— TASK TO COMPLETE —
Give the number of lines in the records below that contain the word "Given", and nothing more.

— SUPPLIED MATERIAL —
+++
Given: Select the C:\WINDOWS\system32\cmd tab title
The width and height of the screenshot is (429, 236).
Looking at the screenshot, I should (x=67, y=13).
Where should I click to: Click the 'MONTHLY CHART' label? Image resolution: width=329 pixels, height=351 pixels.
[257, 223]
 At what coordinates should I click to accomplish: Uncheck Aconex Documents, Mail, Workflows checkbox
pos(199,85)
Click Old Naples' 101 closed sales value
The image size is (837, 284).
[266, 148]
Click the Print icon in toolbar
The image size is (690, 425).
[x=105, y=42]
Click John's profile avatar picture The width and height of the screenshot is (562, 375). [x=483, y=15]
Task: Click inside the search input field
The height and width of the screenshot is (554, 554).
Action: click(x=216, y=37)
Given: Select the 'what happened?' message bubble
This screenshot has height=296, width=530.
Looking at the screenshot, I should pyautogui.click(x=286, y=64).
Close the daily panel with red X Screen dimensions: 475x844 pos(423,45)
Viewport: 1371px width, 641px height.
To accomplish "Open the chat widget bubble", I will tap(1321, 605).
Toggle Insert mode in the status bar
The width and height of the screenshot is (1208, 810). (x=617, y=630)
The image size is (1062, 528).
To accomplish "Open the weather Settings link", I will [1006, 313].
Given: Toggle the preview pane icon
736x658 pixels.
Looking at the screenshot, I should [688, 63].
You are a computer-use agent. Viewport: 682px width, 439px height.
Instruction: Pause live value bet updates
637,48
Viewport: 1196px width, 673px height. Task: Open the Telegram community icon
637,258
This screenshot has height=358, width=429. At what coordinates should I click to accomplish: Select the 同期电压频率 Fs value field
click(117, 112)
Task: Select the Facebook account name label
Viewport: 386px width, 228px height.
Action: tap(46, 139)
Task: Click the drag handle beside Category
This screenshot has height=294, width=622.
+++
— EXERCISE ANSWER —
3